The lagometer is a display of network latency on an Internet connection and of rendering by the client.
It can be activated by opening the console and typing /cg_lagometer 1. or you can bind a key to show/hide this graph with this script in your cfg:
set lag_on "set CG_LAGOMETER 1; set tog_lag
vstr lag_off"
set lag_off "set CG_LAGOMETER 0; set tog_lag vstr lag_on"
set tog_lag vstr lag_on
bind "YOUR KEY HERE" tog_lag
There are two graphs in the lagometer, one above the other.
Upper graph
The upper graph advances one pixel for every rendered frame on the client side. Blue lines below the baseline mean that the frame is interpolating between two valid snapshots. Yellow lines above the baseline mean the frame is extrapolating beyond the latest valid time. The length of the line is proportional to the time.

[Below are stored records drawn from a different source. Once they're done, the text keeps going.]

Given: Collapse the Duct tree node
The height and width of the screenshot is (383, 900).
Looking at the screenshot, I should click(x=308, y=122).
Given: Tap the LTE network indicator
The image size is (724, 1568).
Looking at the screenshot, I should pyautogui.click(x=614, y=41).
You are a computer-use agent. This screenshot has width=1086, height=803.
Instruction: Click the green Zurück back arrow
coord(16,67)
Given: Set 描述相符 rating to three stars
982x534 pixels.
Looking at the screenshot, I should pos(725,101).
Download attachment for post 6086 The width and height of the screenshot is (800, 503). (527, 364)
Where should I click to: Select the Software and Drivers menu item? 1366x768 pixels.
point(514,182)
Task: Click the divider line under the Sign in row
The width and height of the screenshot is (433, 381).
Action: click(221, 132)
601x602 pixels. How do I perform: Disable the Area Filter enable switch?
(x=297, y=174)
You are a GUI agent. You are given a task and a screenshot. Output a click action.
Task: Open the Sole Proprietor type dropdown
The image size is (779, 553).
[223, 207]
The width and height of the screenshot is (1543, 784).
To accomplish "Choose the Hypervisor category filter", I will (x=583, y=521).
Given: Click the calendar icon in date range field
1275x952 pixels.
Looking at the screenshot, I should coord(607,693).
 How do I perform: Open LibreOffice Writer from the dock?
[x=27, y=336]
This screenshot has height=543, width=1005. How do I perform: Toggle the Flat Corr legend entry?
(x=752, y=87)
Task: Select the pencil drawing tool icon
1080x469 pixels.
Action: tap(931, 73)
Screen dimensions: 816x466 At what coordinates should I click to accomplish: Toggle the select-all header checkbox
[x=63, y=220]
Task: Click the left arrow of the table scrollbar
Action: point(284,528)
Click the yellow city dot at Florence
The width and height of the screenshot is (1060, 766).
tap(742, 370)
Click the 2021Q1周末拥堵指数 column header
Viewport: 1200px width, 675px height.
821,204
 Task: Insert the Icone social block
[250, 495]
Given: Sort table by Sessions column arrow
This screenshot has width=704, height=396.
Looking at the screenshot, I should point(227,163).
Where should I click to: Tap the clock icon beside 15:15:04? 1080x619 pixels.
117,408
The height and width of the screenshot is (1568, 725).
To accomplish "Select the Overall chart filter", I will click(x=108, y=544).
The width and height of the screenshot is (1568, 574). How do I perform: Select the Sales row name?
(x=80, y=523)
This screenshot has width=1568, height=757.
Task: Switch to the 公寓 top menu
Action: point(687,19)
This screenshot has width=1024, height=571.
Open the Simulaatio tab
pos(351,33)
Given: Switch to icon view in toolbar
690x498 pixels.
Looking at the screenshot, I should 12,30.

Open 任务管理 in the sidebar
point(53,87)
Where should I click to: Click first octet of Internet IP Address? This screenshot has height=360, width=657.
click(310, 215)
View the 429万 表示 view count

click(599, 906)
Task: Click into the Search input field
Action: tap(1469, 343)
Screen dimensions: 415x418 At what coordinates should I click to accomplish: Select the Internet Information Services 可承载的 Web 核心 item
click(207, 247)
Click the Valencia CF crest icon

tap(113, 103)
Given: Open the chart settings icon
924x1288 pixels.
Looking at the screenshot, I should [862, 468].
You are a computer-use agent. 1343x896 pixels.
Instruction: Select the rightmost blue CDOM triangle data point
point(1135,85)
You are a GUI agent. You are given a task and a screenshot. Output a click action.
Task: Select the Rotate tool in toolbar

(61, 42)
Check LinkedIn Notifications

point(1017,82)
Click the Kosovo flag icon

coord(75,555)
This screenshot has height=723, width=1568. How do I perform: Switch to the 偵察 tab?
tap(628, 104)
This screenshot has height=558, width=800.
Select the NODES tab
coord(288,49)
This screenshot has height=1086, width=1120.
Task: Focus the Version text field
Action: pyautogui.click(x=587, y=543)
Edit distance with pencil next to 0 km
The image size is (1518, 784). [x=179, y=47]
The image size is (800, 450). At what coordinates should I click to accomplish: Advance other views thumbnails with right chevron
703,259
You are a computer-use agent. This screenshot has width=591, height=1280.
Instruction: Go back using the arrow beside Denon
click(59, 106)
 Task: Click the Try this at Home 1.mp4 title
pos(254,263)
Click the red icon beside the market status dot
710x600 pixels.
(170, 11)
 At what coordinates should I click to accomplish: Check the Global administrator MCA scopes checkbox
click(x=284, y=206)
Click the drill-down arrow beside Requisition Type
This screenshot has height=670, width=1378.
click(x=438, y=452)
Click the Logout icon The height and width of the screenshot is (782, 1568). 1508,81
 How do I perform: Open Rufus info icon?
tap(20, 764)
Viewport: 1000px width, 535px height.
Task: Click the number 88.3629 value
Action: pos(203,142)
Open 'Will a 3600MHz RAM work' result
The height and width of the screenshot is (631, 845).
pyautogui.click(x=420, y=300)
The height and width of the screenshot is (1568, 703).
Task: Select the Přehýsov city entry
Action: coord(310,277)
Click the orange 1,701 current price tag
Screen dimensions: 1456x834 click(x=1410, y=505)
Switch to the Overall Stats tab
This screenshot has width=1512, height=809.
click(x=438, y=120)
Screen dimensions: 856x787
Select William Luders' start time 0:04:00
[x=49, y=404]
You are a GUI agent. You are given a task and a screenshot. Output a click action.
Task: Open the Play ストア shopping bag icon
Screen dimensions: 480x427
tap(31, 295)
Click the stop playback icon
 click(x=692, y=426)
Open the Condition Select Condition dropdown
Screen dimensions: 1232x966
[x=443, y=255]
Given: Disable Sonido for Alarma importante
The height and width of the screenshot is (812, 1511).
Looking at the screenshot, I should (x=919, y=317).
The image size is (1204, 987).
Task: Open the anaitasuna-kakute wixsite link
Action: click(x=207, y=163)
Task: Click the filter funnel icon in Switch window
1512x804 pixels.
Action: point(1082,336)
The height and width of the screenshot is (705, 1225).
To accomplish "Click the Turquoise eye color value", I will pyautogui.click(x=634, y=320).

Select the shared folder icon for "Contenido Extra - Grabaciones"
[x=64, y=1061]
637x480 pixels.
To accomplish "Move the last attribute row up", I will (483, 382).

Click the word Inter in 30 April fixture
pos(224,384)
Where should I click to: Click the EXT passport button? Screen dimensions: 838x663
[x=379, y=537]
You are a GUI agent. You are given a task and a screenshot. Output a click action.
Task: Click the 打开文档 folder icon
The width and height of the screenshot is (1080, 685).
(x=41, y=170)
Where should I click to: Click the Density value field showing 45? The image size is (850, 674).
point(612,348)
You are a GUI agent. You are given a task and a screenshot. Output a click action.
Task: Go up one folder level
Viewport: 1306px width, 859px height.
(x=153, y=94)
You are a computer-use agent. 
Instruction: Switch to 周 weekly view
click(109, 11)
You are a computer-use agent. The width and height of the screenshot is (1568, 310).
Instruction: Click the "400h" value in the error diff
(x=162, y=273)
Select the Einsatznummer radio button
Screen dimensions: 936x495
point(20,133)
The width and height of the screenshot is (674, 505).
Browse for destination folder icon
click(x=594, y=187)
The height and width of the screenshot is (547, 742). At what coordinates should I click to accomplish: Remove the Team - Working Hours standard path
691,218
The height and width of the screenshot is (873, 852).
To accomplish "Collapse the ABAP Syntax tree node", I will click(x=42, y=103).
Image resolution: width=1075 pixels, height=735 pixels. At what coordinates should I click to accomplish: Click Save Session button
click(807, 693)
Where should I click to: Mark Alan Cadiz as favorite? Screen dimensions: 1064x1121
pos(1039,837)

Basically, blue is good: it’s based on two snapshots received from the server, so the frame will not be revoked. Yellow means that the client is predicting what will happen, but hasn’t received a snapshot to corroborate it yet. If the next snapshot comes in and doesn’t correspond to the prediction, the prediction is revoked and the client is update with the snapshot data. This results in the skipping you experience where you’ll end up somewhere very different from where you thought you were (and often with less health than you thought, because you were shot on the server, but the client couldn’t predict that happening for you).
The upper graph indicates the consistency of your connection. Ideally, you should always have blue bars of only a pixel or two in height. If you are commonly getting big triangles of yellow on the graph, your connection is inconsistent.
Lower graph
The lower graph slides one pixel for every snapshot received (or not received) from the server. By default, snapshots come 20 times a second, so if you are running >20 fps, the top graph will move faster, and vice versa. A red bar means the snapshot was dropped by the network (indicating packet loss). Green and yellow bars are properly received snapshots, with the height of the bar proportional to the ping. A yellow bar indicates that the previous snapshot was intentionally supressed to stay under the rate limit.
In a heavy firefight, it is normal for modem players to see yellow bars in the bottom graph, which should return to green when the action quiets down. If you are getting several red bars visible, you may want to look for a server that drops less packets.